Commento al Vangelo del 31 Marzo 2019 – Don Luciano Condina – Lc 15, 1-3.11-32

Due fratelli: il giusto e il peccatore

Questa domenica meditiamo la parabola del figliol prodigo o, meglio, del padre misericordioso. C’è però un terzo personaggio che merita maggiore rilevanza rispetto a quella abitualmente riservatagli, e per capirlo è importante osservare che Gesù racconta questa parabola ai farisei, i quali lo accusano di stare con i peccatori e lo contestano rivendicando i loro sforzi per essere giusti, con fatica, coerenza e diniego di se stessi nel portare avanti l’obbedienza alla legge. Sostengono che, in qualche maniera, dovrebbe esserci incompatibilità fra Gesù e i peccatori. Non è azzardato allora affermare che il vero personaggio importante possa essere il fratello maggiore, poiché tutta la storia finalizza il problema su di lui: l’irrisolto.
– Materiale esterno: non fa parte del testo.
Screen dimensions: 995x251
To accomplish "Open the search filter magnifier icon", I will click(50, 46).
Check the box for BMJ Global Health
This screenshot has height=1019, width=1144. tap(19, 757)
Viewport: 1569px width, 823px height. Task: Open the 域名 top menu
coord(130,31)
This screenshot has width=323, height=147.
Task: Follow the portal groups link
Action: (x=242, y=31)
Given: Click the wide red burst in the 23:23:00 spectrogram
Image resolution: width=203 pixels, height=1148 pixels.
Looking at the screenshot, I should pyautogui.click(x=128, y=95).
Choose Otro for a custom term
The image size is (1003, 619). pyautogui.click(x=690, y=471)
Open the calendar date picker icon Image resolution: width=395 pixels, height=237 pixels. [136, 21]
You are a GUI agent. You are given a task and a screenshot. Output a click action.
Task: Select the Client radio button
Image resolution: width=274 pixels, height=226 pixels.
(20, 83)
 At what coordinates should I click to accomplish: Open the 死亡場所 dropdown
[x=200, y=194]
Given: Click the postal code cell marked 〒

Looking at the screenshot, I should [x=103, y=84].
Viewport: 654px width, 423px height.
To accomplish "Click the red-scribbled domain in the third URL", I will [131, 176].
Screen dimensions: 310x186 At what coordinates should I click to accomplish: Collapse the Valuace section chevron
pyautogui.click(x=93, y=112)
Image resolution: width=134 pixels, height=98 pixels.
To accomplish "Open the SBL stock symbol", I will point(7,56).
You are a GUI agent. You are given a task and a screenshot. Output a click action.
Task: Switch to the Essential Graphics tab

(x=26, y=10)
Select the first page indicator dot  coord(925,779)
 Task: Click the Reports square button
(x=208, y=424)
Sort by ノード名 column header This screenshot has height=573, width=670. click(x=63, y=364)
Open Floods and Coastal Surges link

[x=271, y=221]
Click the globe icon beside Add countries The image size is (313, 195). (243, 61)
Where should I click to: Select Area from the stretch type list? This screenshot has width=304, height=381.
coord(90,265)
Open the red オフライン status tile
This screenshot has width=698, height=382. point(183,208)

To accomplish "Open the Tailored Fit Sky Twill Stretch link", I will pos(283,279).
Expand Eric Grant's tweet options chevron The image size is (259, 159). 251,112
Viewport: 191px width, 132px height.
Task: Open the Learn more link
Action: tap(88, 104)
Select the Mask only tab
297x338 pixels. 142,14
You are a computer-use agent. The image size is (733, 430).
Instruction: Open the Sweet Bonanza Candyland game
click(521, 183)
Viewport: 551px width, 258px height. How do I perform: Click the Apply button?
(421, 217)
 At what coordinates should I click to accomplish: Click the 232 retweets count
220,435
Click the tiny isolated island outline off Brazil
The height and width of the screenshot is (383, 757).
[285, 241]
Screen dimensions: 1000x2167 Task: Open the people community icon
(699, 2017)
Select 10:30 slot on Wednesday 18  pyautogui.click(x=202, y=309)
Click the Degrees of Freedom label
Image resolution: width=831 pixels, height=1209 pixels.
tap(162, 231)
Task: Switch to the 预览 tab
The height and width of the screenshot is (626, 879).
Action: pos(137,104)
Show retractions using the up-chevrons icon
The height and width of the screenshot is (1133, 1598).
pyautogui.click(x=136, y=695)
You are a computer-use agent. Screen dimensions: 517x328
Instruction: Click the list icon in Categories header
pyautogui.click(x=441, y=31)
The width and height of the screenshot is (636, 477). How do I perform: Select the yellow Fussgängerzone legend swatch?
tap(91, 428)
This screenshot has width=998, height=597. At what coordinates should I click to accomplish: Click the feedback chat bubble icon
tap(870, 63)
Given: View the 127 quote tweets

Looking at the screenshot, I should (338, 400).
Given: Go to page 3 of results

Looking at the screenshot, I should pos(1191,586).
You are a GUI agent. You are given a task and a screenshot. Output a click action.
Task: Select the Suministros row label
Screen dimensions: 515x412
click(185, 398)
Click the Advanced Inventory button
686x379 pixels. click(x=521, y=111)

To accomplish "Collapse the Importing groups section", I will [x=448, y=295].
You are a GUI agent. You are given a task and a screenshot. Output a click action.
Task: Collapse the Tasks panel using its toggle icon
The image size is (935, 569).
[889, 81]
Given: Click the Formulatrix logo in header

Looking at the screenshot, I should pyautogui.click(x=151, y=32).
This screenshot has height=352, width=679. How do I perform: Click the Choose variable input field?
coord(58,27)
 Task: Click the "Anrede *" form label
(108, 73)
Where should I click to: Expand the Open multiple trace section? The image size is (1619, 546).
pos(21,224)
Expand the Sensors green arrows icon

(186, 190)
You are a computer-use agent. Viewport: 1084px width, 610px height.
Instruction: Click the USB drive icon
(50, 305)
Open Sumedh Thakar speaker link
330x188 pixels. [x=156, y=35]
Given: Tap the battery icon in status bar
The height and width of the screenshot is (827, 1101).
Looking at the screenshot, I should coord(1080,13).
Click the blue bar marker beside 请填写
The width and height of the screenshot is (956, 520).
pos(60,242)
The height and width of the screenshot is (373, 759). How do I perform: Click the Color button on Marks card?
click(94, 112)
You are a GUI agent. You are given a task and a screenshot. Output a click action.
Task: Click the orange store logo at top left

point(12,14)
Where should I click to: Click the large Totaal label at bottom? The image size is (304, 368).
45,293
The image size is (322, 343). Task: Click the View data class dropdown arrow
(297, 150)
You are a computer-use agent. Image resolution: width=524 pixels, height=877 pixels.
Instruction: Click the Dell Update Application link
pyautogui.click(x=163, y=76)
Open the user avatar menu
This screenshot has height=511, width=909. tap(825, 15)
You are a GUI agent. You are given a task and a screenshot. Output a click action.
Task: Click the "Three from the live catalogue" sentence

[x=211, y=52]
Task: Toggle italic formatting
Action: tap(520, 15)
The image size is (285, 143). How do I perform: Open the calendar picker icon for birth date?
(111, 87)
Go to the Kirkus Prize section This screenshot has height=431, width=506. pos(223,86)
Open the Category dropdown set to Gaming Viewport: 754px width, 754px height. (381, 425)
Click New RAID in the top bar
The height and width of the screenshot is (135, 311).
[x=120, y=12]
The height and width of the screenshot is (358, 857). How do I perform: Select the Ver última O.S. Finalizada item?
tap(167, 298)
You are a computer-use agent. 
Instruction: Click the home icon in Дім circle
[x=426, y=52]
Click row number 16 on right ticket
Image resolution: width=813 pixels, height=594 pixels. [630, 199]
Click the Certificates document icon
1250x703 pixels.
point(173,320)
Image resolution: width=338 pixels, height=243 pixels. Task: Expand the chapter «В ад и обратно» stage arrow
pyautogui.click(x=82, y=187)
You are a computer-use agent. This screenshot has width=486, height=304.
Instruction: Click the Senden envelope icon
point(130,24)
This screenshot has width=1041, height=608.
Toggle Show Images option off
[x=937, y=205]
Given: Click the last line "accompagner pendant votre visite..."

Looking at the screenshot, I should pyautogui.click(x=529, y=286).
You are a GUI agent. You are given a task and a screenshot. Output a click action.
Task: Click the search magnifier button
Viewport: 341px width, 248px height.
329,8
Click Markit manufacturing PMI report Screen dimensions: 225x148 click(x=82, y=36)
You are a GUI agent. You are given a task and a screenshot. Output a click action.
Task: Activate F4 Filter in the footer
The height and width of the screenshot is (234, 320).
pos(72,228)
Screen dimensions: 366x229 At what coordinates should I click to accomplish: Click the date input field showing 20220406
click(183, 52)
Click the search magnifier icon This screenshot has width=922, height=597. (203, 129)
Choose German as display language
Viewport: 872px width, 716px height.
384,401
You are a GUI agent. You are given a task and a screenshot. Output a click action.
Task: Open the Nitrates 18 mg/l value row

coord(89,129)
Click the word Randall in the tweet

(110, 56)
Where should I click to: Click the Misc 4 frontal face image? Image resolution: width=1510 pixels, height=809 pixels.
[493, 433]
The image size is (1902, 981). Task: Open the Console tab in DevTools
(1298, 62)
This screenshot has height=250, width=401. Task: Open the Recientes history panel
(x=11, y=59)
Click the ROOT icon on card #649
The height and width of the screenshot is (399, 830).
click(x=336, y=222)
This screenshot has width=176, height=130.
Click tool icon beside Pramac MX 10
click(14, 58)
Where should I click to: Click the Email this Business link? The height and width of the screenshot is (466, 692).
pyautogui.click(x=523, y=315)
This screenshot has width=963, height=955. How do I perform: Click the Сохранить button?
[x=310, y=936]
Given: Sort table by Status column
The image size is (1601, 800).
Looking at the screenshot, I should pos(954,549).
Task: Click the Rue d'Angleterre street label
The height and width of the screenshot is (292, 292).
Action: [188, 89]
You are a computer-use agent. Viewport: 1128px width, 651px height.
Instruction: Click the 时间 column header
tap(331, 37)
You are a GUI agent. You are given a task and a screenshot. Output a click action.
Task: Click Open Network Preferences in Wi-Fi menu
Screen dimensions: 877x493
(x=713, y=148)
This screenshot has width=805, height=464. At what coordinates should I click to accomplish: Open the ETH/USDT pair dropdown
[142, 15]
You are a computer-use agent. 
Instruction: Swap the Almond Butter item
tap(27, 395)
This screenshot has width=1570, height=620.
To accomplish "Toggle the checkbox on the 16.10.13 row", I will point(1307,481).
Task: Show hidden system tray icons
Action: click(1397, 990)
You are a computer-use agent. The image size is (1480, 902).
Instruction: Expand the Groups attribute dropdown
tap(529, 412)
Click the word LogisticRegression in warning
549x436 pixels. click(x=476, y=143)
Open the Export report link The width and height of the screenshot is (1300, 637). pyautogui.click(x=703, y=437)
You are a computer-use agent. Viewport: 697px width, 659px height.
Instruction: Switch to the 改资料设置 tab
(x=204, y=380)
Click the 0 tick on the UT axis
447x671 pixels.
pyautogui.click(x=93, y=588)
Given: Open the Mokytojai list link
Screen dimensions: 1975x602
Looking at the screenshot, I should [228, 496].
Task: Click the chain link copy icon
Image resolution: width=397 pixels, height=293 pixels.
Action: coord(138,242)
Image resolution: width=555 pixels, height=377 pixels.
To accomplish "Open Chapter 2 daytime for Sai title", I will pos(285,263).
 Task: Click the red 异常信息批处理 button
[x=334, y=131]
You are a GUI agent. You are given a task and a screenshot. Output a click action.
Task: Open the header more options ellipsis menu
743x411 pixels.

La parabola narra di un fratello minore che, a un certo punto, stufo di starsene a casa, chiede una parte di “sostanza”, ossia desidera “essere” qualcosa in più di un figlio nella casa del padre, rivendicando la propria autonomia. La storia ci ricorda che ogni allontanamento dalla casa del padre – luogo in cui siamo principi e padroni di ogni bene – comporta il degrado, la solitudine e la fame. Il peccato è morte, il peccato è perdersi, è mangiare – anzi, neanche mangiare – come maiali. A volte, purtroppo, solo attraverso questa esperienza di dolore sappiamo riconoscere la verità su chi siamo e da dove veniamo, su quanto sia meravigliosa la casa del padre. Al di fuori di essa, si arriva al punto di desiderare quello che mangiano i porci, al punto di avere un desiderio “animale”. Così accade quando l’uomo si autoglorifica – ossia cerca la propria “gloria”, la propria identità distinta da quella del padre – e si costringe a diventare l’ombra di se stesso. Quando ci autoglorifichiamo ci perdiamo, ci sviliamo, diventiamo una cosetta da quattro soldi, perdendo la vera grandezza dell’uomo, che è fiducia e consapevolezza della propria piccolezza.

Il momento chiave del processo di verità per il giovane sta nel “rientrare in se stesso”: prima dov’era? La sofferenza per la bassezza nella caduta è un motore importante per avviare una conversione autentica: finché non odi ciò che ti trascina in basso non potrai convertirti – il cui termine indica “tornare all’origine” – in modo autentico.

Non abbiamo lo spazio per osservare le mille sfaccettature di questa parabola meravigliosa, però è importante sottolineare l’oggetto che il giovane riceve alla festa dopo il rientro dal padre: l’anello. Esso indica la recuperata dimensione di figlio, poiché l’anello contiene il sigillo di famiglia con cui si appone un timbro di proprietà sui contratti ed è necessario per riscattare i beni dai banchieri.

A questo punto si arriva al cuore della parabola: la festa è accessibile a un uomo pentito, inaccessibile a un giusto. Il fratello maggiore è incapsulato nel senso del dovere: vive a casa propria come fosse uno schiavo; non osa chiedere niente di più che un capretto, perché si aspetta che gli sia dato; ha una mentalità di diritto e non è felice di stare col padre. È identico al minore ma, rispetto a lui, che ritrova la propria identità nella povertà, lontano dal genitore, il maggiore non cerca una via d’uscita dalla sua condizione perché si ritiene giusto. Un uomo pentito dei suoi errori tira fuori il meglio di se stesso, tira fuori la sua bellezza. Solo i peccatori possono essere salvati, al contrario di chi si ritiene giusto e rifiuta la salvezza poiché pensa di non averne bisogno.

Questo Vangelo – che capita nella domenica laetare, al centro della Quaresima – è un invito a uscire dalle nostre recriminazioni, a capire che l’obbedienza a Dio è premio a se stessa. Ecco perché possiamo esclamare a gran voce, nel preconio pasquale, la paradossale espressione: «felice colpa»!